Harry stood up, dusted a little soil from his trousers. 'I'm going back to the house now, Ma. I'm tired. I feel like I've been tired for a long time. I think I could use a good long rest. Sometimes I think it would be good if I could just stop thinking… about them, anyway.'
She knew what he meant: that he'd reached the end of the road, that there was nowhere else he could look.
That's right,' he said, turning away from the riverbank, 'nowhere else to look, and not much purpose to it anyway. Not much purpose to anything any more…'
Head down, he bumped into someone who at once took his arm to steady him. At first Harry didn't recognize the man, but recognition quickly followed. 'Darcy? Darcy Clarke?' Harry began to smile, only to feel the smile turning sour on his face. 'Oh, yes — Darcy Clarke,' he said, more slowly this time. 'And you wouldn't be here if you didn't want something. I thought I'd already made it clear to you people, I'm through with all of that.'
Clarke studied his face, a face he'd known well from the old days, when it had belonged to someone else. There were more lines than there used to be, and there was also something more of character. Not that Alec Kyle had been without character, but Harry's had gradually imprinted itself on the flesh. Also, there was weariness in that face, and signs that there'd been a lot of pain, too.
'Harry,' Clarke said, 'did I hear you telling yourself just now that there's no purpose to anything? Is that how you're feeling?'
Harry glanced at him sharply. 'How long were you spying on me?'
Clarke was taken aback. 'I was standing there by the wall,' he said. 'I wasn't spying, Harry.
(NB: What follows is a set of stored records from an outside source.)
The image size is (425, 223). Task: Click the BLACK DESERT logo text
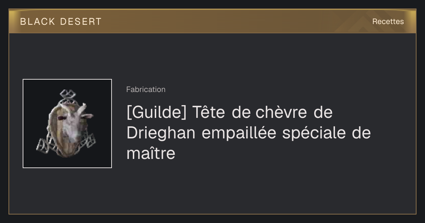tap(61, 22)
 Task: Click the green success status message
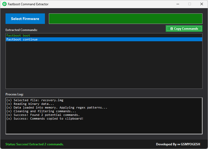pos(34,144)
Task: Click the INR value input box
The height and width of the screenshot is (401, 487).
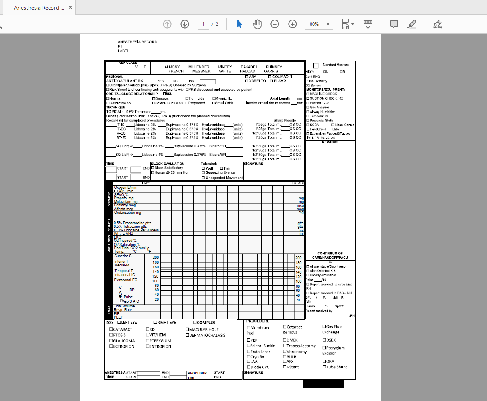Action: tap(208, 81)
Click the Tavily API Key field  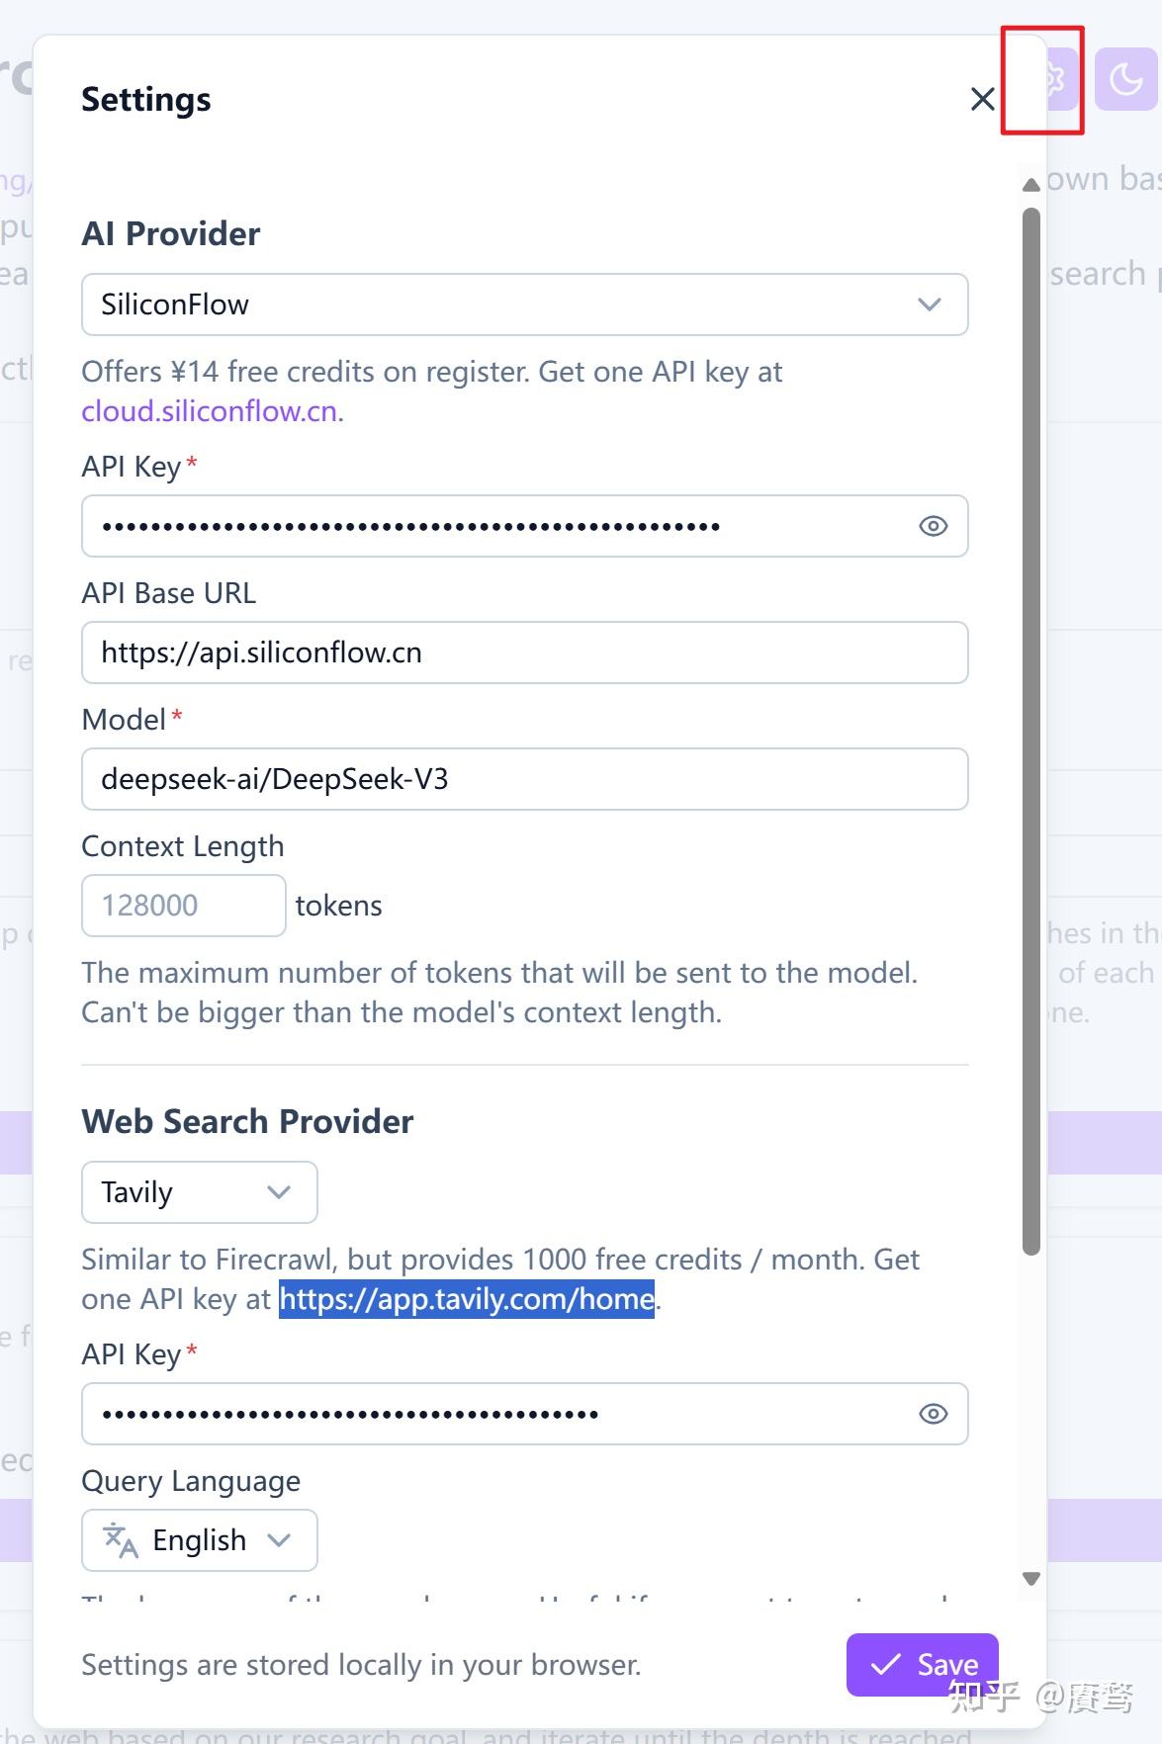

But… I didn't want to disturb you, that's all. I mean,' he nodded toward the river, 'this is where your mother is, isn't it?'
Harry suddenly felt defensive. He looked away, then looked back and nodded. He had nothing to fear from this man. 'Yes,' he said, 'she's here. It was my mother I was talking to.'
Without thinking, Clarke glanced quickly all about. 'You were talking to — ?' Then he looked once more at the quiet flowing river and his expression changed. In a lowered voice, he said: 'Of course, I'd almost forgotten.'
'Had you?' Harry was quick off the mark. 'You mean that isn't what you came to see me about?' Then he relented a little. 'OK, come on back to the house. We can talk as we go.'
As they made their way through brittle gorse and wild bramble, Clarke unobtrusively studied the Necroscope. Not only did Harry seem a little vacant, abstracted, but his style in general seemed to have suffered. He wore an open-necked shirt under a baggy grey pullover, thin grey trousers, scuffed shoes on his feet. It was the attire of someone who didn't much care. 'You'll catch your death of cold,' Clarke told him, with genuine concern. The E-Branch head forced a smile. 'Didn't anyone tell you? We'll soon be into November…'
They walked along the riverbank toward the large Victorian house brooding there behind its high stone garden wall. The house had once belonged to Harry's mother, then to his stepfather, and now it had come down naturally to Harry. 'Time's not something I worry about a lot,' Harry eventually answered. 'When I feel it's getting colder I'll put more clothes on.'
'But it doesn't matter much, right?' said Clarke. 'There doesn't seem to be much purpose to it. Or to anything. Which means you haven't found them yet. I'm sorry, Harry.'
Now it was Harry's turn to study Clarke.
The head of E-Branch had been chosen for that job because after Harry he was the obvious candidate. Clarke's talent guaranteed continuity. He was what they called a 'deflector', the opposite of accident-prone. He could walk through a minefield and come out of it unscathed. And if he did step on one it would turn out to be a dud. His talent protected him, and that was all it did.
But it would ensure that he'd always be there, that nothing and no one would ever take him out, as two heads before him had been taken out. Darcy Clarke would die one day for sure — all men do — but it would be old age that got him.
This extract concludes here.